··· Data for review

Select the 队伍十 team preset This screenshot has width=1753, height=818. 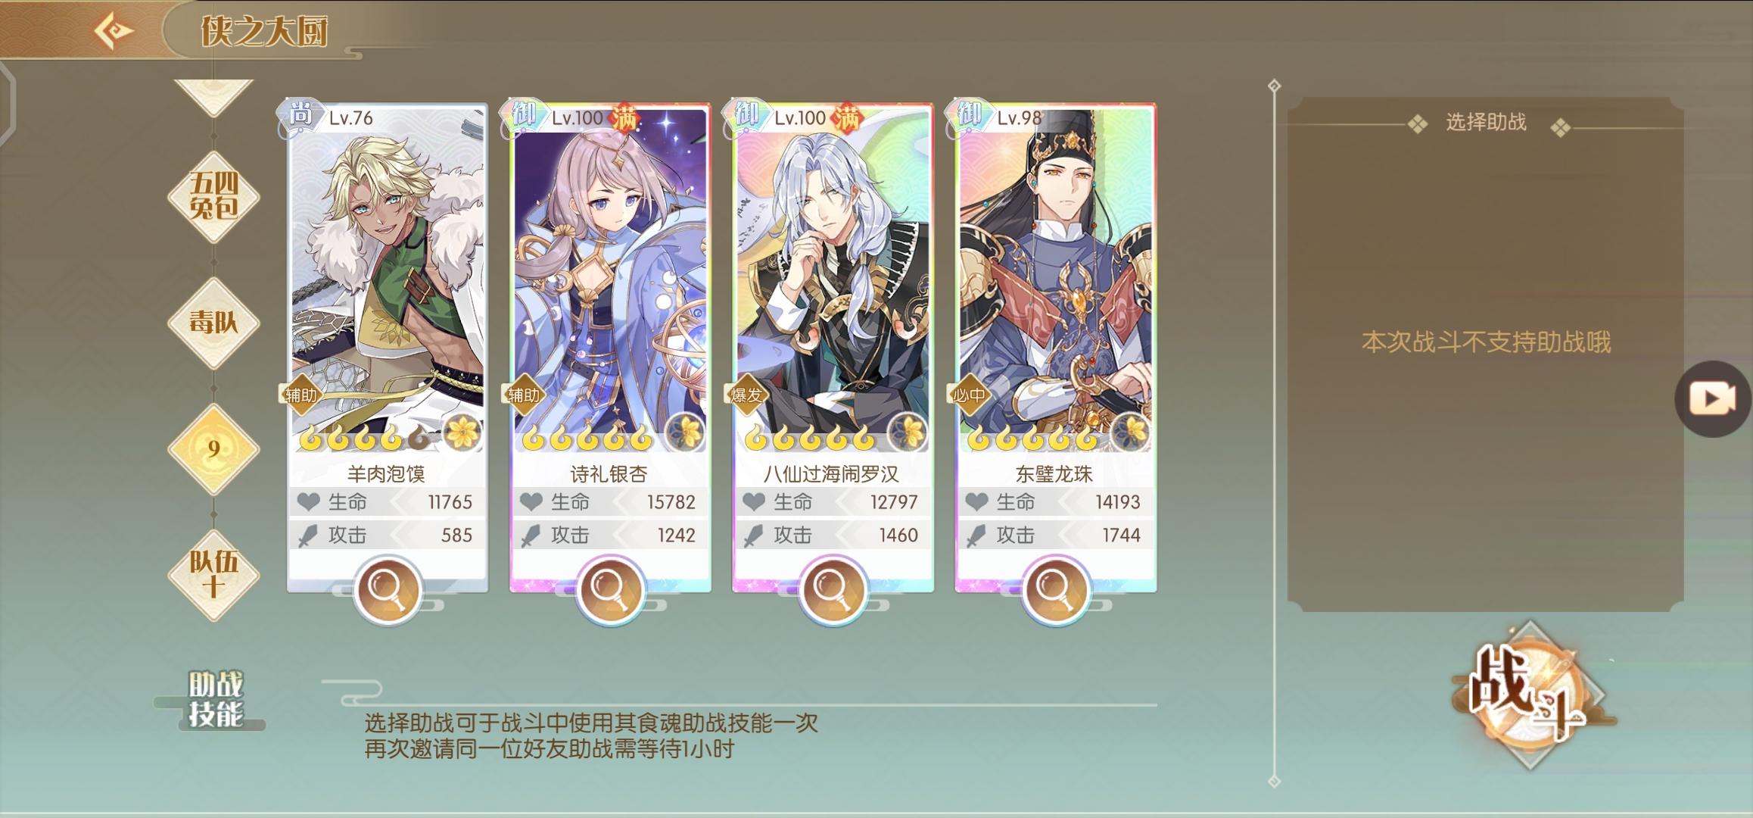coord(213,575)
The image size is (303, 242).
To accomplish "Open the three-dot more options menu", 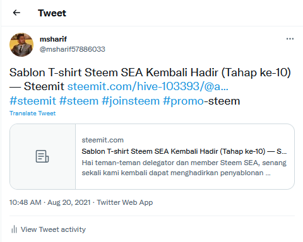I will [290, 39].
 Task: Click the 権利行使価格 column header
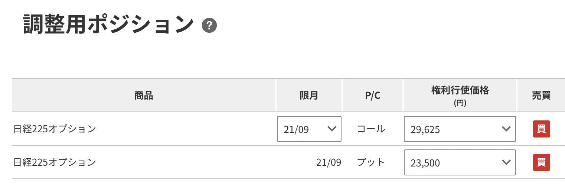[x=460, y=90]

······
··· Data for review

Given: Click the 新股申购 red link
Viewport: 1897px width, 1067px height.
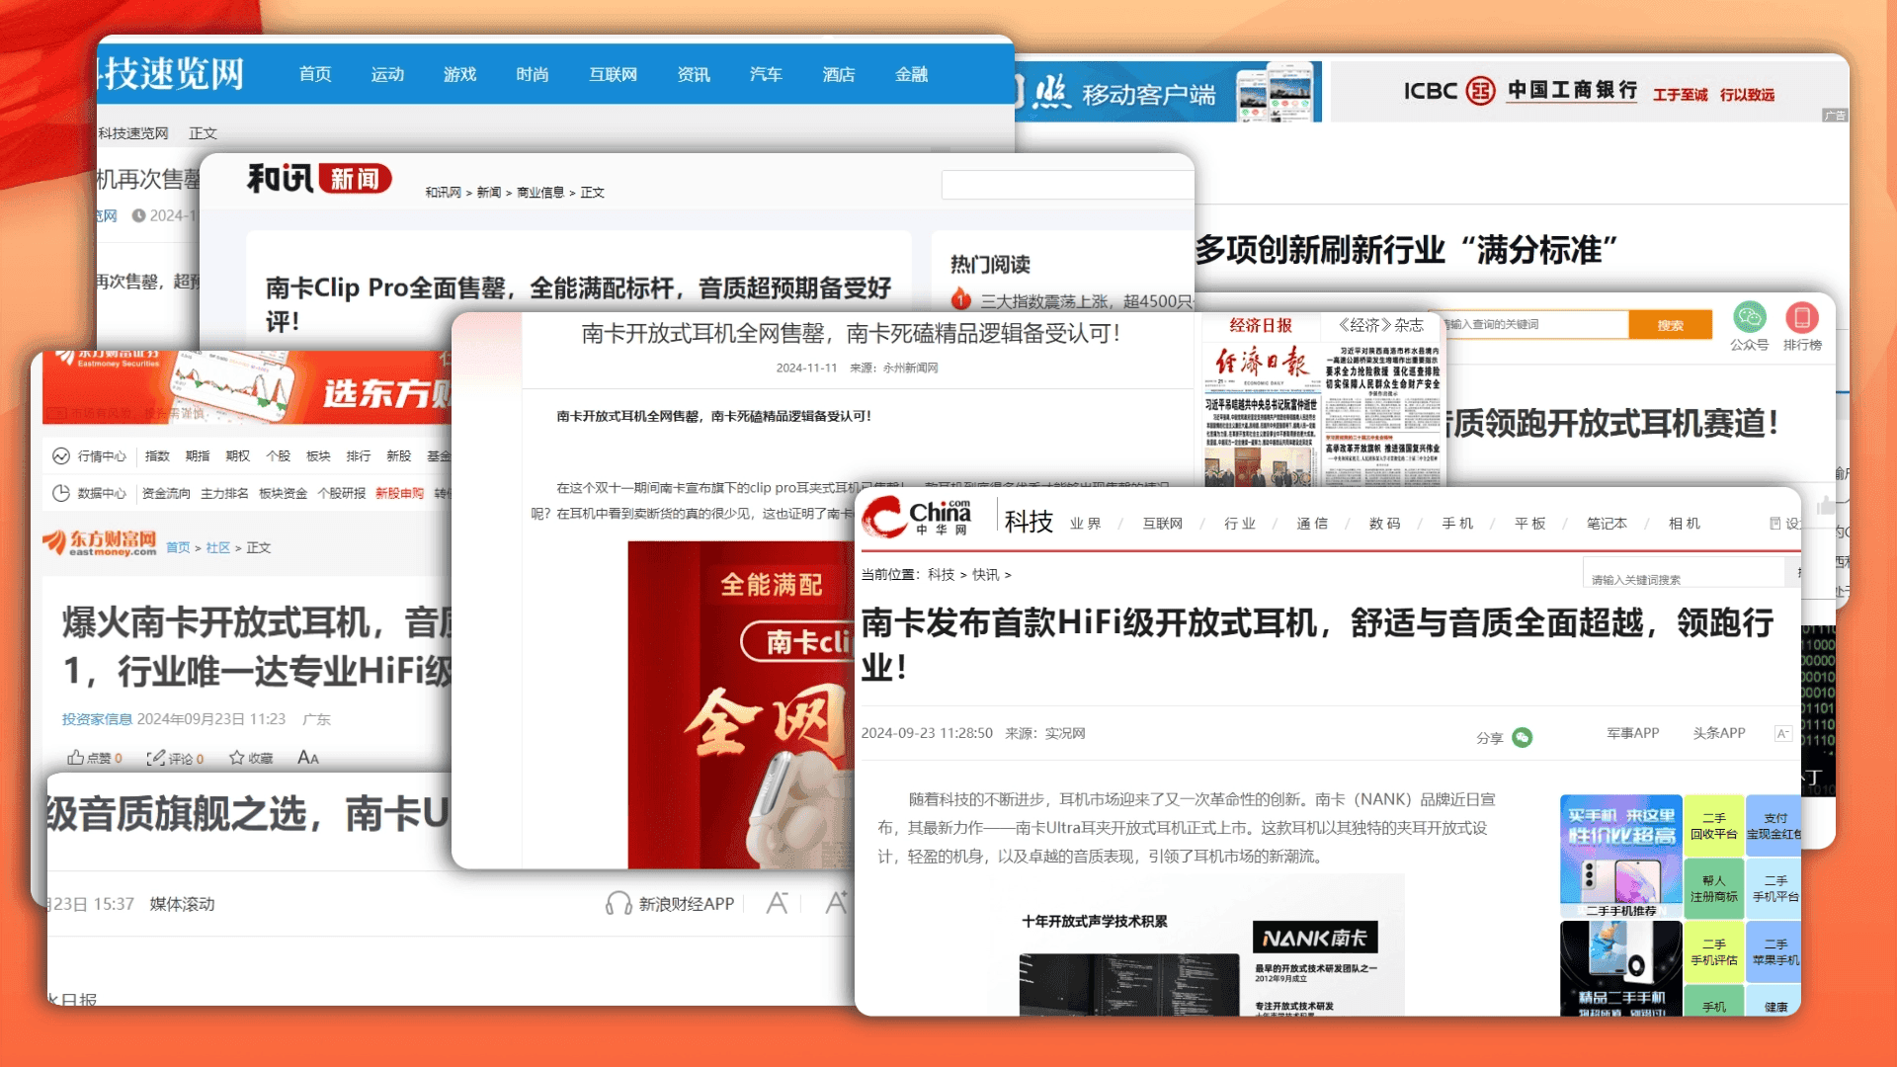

······
··· Data for review

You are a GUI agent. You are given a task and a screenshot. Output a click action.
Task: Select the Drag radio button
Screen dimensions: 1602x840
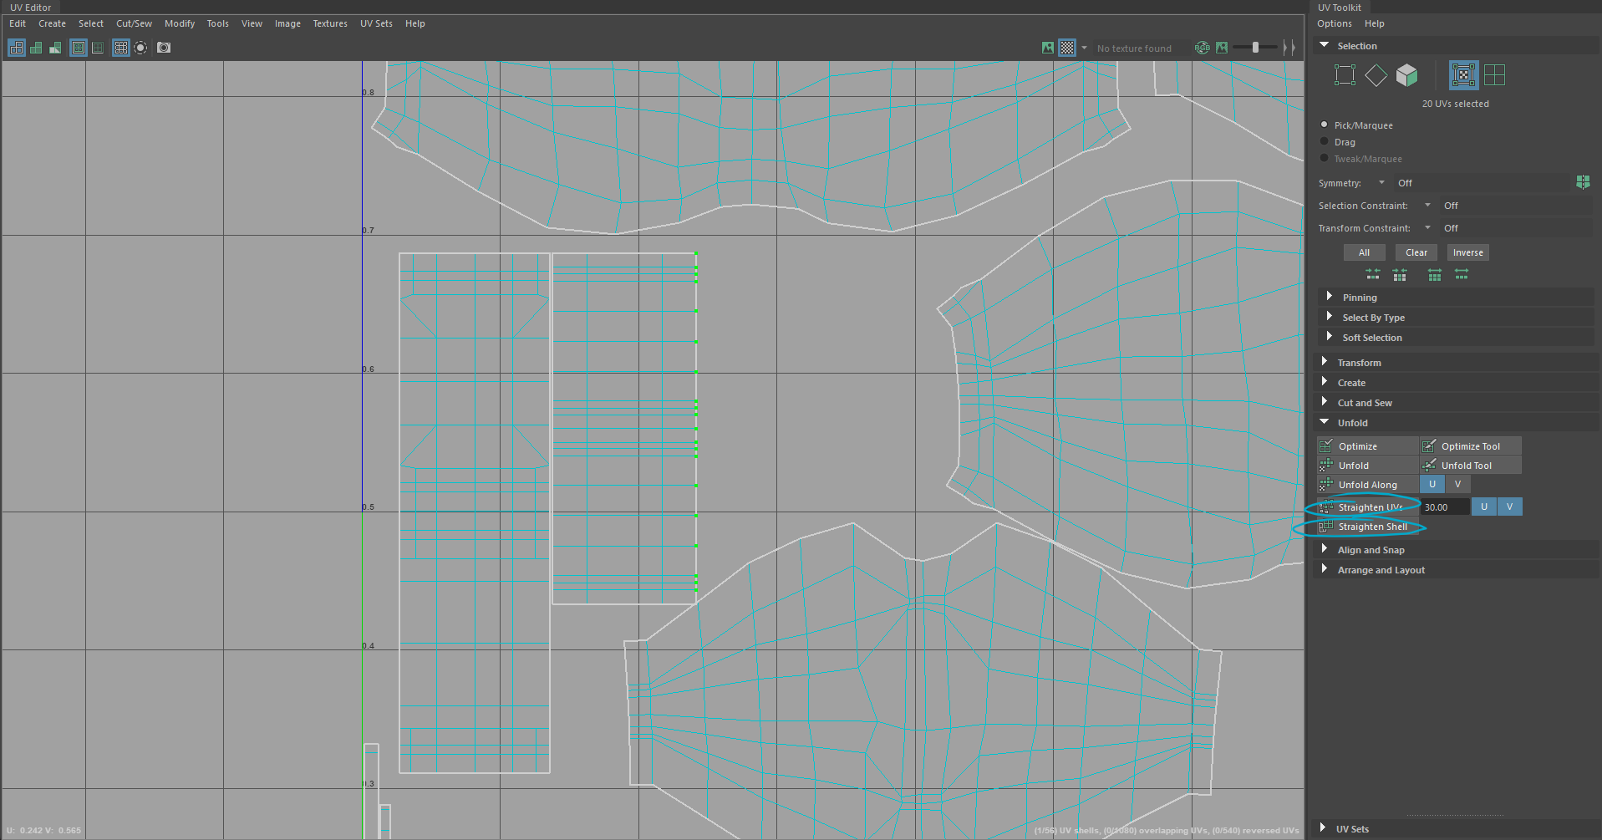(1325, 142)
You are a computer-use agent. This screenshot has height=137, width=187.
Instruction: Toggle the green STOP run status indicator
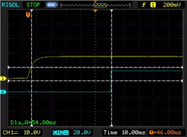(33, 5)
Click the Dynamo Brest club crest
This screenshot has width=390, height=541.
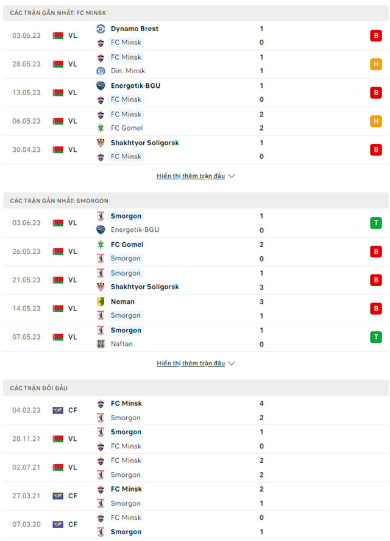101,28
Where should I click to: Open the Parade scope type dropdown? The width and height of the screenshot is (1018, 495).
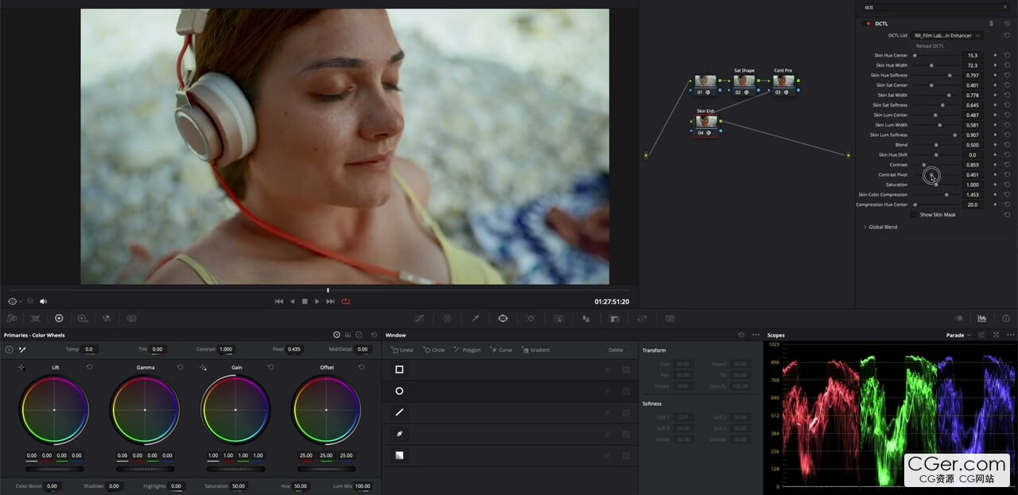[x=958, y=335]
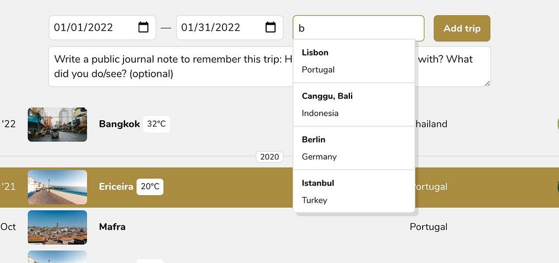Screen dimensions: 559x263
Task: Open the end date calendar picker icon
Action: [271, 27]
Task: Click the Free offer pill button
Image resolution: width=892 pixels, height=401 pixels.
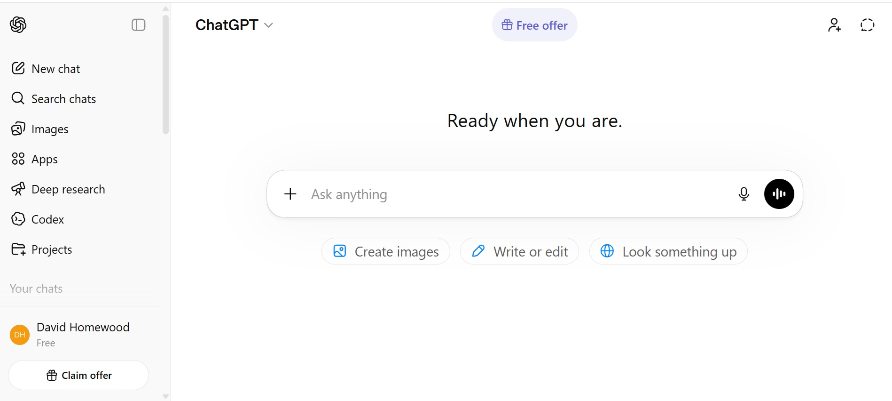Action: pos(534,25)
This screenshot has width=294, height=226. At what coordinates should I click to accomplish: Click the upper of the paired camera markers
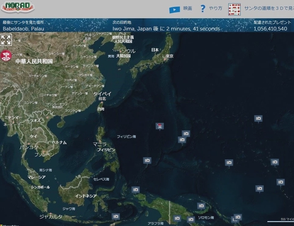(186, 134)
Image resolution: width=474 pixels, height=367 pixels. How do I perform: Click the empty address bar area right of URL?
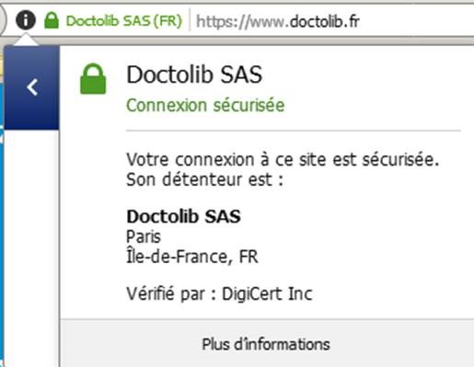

······

Although pictures appear among the records above, none are to be output; print exactly the lines from the line containing "Task: Click the Free offer pill button" through the line containing "Image resolution: width=474".

Task: Click the Free offer pill button
Image resolution: width=892 pixels, height=401 pixels.
Action: pos(534,25)
This screenshot has width=294, height=226. At what coordinates should I click to accomplish: Click the upper of the paired camera markers
(186, 134)
Image resolution: width=474 pixels, height=367 pixels. How do I perform: Click the empty address bar area right of URL?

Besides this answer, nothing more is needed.